Exercise goal: Find all the lines in the material below with the word "Given", and copy them.

Data:

※

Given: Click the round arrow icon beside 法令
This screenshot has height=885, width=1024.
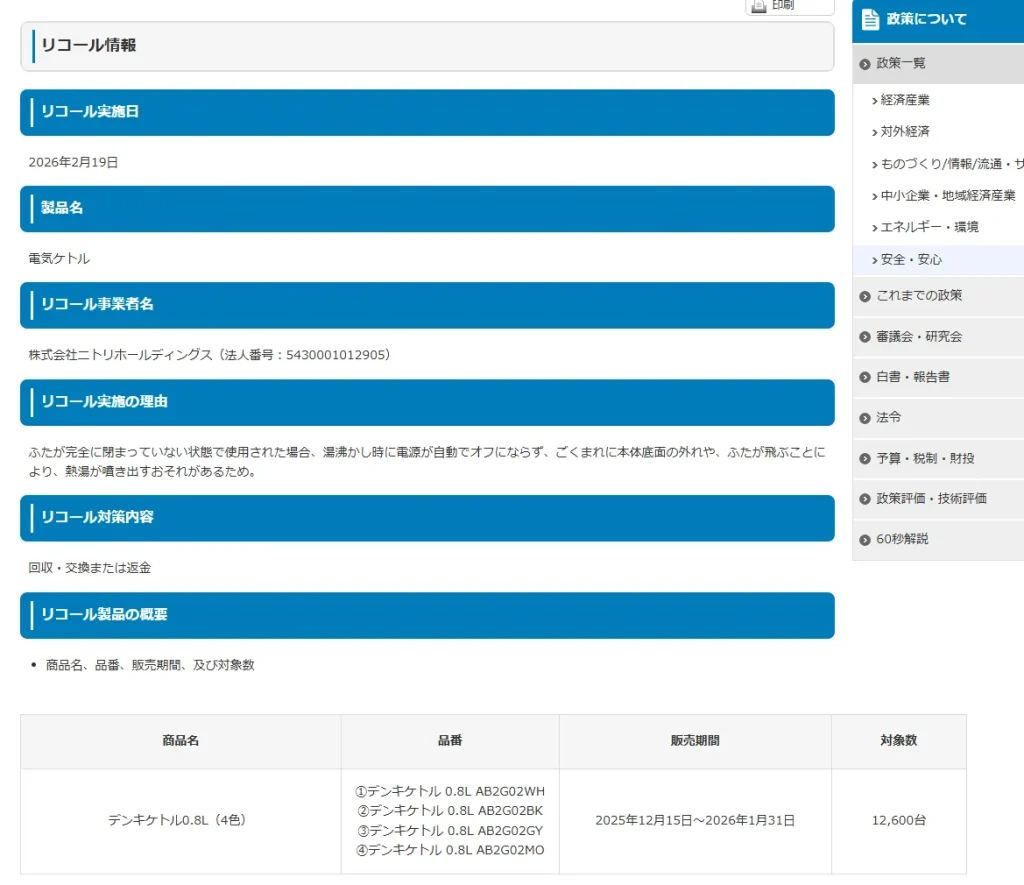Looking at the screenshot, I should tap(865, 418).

※

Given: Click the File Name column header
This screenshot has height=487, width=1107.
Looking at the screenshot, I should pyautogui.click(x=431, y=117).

※

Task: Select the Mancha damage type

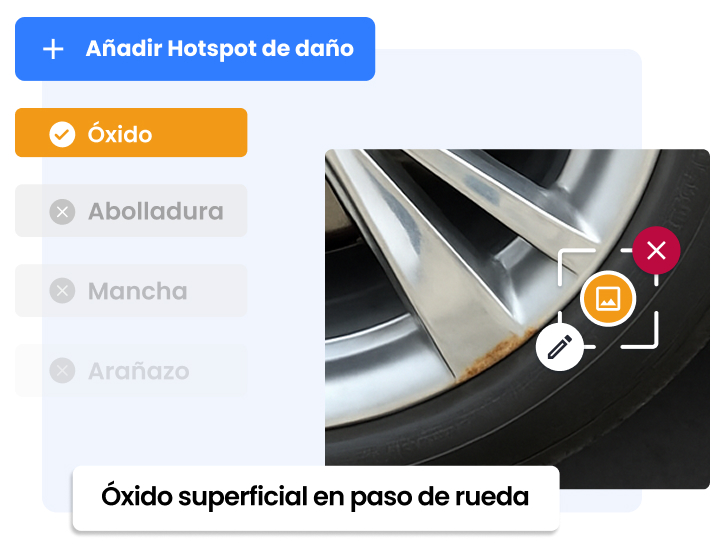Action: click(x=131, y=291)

※

Answer to the problem:
Given: Click the round arrow icon beside 法令
Given: Click the File Name column header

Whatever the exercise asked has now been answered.